The Pope from Chicago

byRainer Hofmann

May 8, 2025

Leo XIV and the Struggle for Faith

It was the moment when history and the present met. From the loggia of St. Peter's Basilica, a man looked out at the crowd - a man who had taken the name Leo XIV. Robert Prevost, born in Chicago, a missionary who had dedicated his life to the people of Peru, now stood before the world as the first pope from the United States. A man who held the power of the Church in one hand and the spirit of a missionary in the other.

“Peace be with you,” he said - a greeting that sounded like a promise, like a bridge between times. The red mantle of the papacy, which Francis had once set aside, now rested heavily on his shoulders. Leo XIV spoke in Italian and Spanish, not in English, as if he wanted to leave the American accent behind. But history could not be hidden.

George W. Bush and his wife Laura were “delighted,” as they put it. An American pope - a historic moment for the Catholic Church and the United States. Marco Rubio spoke of “sacred responsibility,” and even Donald Trump, speaking at the West Wing door, called it “an honor for our country.” But Leo XIV was more than an American figure. He was a man who bridged two worlds - the North and the South, the powerful and the forgotten.

When Pope Francis brought him to Rome in 2023, it was a strategic move. The man from Chicago, who had been bishop of Chiclayo in Peru, was appointed head of the powerful office of bishops. He, who had lived in silent prayer with the poor of northern Peru, now became the invisible hand that decided who would become bishop and who would not. A guardian of purity and power.

And now he was pope. A man who chose the name Leo XIV, a reference to Leo XIII, the pope of the social encyclical Rerum Novarum.
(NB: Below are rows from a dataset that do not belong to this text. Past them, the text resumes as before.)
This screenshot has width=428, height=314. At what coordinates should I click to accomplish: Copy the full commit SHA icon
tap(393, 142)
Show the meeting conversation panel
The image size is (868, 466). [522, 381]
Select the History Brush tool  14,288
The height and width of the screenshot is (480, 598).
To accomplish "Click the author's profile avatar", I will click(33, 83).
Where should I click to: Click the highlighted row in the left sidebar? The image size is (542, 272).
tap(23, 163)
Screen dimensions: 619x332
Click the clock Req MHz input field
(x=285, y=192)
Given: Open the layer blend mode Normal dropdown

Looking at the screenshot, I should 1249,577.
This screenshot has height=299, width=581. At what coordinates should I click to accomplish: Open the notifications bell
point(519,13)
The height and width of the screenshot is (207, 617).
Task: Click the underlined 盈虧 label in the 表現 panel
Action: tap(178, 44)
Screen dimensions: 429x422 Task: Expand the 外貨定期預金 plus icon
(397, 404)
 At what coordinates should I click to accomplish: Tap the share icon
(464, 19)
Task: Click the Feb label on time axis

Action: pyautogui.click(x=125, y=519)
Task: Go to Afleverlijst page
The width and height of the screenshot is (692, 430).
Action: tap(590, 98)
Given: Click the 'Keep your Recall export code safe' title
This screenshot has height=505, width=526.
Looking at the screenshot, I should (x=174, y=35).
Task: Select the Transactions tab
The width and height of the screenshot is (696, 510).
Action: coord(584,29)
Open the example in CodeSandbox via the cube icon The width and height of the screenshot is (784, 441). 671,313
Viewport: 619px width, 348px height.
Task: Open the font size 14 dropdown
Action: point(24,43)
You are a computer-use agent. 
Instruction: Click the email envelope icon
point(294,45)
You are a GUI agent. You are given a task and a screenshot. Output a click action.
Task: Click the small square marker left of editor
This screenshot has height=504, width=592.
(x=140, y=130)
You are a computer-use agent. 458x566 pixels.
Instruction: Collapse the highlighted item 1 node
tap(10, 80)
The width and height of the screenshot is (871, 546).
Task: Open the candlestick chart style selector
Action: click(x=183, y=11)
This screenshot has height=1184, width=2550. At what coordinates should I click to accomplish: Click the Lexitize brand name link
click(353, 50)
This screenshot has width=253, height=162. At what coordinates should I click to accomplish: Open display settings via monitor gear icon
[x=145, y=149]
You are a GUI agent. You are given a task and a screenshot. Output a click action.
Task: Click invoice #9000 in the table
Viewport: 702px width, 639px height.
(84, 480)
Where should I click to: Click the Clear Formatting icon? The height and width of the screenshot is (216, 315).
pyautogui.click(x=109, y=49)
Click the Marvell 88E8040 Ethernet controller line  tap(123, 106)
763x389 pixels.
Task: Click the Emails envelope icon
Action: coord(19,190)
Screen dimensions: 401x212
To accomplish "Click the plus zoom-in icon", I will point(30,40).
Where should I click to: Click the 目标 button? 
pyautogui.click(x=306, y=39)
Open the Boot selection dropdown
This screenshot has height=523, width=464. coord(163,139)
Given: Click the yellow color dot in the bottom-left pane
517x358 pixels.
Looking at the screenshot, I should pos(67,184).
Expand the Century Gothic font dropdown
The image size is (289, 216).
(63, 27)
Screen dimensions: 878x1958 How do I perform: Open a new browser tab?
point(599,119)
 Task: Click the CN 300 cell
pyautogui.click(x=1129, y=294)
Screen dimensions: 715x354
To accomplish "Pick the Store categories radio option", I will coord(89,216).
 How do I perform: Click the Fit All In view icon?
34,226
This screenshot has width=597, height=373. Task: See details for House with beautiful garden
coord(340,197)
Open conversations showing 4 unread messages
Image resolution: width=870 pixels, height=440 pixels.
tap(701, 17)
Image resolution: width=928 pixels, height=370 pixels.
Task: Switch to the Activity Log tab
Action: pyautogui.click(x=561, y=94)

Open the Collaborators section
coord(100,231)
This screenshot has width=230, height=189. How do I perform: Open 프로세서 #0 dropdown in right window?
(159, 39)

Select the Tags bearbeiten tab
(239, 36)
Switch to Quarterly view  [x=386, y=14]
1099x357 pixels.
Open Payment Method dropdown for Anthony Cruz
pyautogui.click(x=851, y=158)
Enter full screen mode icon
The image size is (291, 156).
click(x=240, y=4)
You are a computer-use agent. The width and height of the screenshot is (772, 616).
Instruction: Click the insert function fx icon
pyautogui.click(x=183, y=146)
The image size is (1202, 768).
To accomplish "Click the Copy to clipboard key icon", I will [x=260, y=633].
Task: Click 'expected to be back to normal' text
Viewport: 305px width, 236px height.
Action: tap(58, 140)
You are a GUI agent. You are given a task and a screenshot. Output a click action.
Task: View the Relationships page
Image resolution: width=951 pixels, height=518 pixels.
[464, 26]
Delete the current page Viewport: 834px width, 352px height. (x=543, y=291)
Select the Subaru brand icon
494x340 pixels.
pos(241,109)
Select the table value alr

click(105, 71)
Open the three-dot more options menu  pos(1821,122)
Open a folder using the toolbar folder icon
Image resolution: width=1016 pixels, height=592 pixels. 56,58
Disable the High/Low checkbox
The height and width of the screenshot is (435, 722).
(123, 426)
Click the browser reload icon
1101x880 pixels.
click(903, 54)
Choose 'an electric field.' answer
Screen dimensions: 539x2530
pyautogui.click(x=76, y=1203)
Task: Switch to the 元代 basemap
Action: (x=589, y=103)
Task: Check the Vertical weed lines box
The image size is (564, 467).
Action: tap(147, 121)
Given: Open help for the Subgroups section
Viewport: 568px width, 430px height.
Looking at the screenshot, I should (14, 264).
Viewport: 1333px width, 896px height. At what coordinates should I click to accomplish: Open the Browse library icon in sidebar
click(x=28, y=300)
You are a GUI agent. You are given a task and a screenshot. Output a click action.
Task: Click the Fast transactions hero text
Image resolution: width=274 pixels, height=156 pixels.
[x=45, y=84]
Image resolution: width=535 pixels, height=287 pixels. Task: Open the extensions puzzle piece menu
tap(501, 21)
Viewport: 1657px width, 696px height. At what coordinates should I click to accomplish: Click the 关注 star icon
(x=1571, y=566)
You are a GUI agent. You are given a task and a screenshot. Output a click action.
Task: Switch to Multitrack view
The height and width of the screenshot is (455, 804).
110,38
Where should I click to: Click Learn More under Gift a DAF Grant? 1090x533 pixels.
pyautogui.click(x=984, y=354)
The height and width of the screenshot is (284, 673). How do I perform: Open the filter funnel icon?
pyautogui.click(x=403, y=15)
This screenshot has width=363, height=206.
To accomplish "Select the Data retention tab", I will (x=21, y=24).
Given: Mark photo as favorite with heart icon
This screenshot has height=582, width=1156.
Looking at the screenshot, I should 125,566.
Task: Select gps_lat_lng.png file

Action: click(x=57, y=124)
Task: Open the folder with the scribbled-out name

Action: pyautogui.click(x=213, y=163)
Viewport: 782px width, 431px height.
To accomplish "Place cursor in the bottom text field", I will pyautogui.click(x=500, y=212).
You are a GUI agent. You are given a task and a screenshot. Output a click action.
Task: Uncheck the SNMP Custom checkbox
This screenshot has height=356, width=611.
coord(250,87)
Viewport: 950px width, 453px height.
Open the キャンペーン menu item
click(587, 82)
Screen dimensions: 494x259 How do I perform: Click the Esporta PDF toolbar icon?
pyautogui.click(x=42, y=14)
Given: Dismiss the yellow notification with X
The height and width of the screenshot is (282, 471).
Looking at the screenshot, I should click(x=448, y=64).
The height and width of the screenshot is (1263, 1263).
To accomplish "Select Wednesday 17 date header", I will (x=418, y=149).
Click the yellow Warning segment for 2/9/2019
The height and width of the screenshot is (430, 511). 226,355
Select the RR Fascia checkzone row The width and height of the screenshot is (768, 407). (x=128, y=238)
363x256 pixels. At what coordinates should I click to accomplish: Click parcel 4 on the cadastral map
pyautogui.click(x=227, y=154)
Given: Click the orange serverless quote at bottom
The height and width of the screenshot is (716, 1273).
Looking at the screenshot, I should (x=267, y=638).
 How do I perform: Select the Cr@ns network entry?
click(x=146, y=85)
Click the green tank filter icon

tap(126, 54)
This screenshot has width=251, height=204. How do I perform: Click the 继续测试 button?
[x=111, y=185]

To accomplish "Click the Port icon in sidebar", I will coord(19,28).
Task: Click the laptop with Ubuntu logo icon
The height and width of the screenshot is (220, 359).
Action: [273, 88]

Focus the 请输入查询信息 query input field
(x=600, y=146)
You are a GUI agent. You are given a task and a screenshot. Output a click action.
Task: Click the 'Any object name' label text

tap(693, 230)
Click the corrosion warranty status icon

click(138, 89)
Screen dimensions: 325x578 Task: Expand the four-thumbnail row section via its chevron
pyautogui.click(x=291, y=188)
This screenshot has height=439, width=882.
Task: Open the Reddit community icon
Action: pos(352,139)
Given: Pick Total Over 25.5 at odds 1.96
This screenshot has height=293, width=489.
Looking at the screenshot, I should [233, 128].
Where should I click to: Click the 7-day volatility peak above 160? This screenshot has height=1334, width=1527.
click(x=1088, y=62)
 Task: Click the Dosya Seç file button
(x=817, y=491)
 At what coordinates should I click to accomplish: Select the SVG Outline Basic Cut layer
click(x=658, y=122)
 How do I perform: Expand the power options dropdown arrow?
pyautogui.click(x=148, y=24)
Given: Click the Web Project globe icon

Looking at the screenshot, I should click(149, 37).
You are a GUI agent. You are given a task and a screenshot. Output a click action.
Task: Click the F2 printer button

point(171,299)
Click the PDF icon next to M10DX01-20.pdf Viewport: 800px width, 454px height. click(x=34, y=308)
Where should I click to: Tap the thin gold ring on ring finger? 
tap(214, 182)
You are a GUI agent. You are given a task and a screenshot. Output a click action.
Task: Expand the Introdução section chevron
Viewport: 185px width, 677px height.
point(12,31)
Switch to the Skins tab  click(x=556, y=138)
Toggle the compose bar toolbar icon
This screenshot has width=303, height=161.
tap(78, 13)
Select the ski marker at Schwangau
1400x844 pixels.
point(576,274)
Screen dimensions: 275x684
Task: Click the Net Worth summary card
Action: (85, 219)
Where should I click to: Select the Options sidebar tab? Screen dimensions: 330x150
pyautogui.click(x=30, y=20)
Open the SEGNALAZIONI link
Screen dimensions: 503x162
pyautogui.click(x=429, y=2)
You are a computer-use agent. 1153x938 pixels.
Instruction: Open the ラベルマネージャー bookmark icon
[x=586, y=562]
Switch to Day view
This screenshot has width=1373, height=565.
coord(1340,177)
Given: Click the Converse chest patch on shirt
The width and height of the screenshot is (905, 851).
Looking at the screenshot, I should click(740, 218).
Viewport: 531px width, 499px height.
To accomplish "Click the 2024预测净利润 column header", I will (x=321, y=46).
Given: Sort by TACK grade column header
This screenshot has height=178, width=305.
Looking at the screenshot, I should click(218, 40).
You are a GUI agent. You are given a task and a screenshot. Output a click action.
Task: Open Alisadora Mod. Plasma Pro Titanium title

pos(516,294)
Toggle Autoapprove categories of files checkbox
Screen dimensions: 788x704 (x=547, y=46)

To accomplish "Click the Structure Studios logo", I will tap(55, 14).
The pope who once tried to heal the rift between the Church and modernity. But Leo XIV enters a divided church, especially in the United States, where progressives and conservatives eye each other in a quiet war.

In Peru, his second home, the bells rang. In Lima, Isabel Panez, an elementary school teacher, stood before the cathedral when the news was announced. “It is a pride for us Peruvians,” she said. And in Chiclayo, his old diocese, Father Fidel Purisaca remembered the man who said his prayers every morning and then had breakfast with the other priests. A simple man who has now been elevated to eternity.

Leo XIV spoke of peace, of dialogue, of mission. But it is a peace that must be fought for, a dialogue that must be led between opposing sides. An American pope - a rupture, a symbol, a promise. And the world watches as this man, who comes from the world of the poor, now leads the rich and powerful.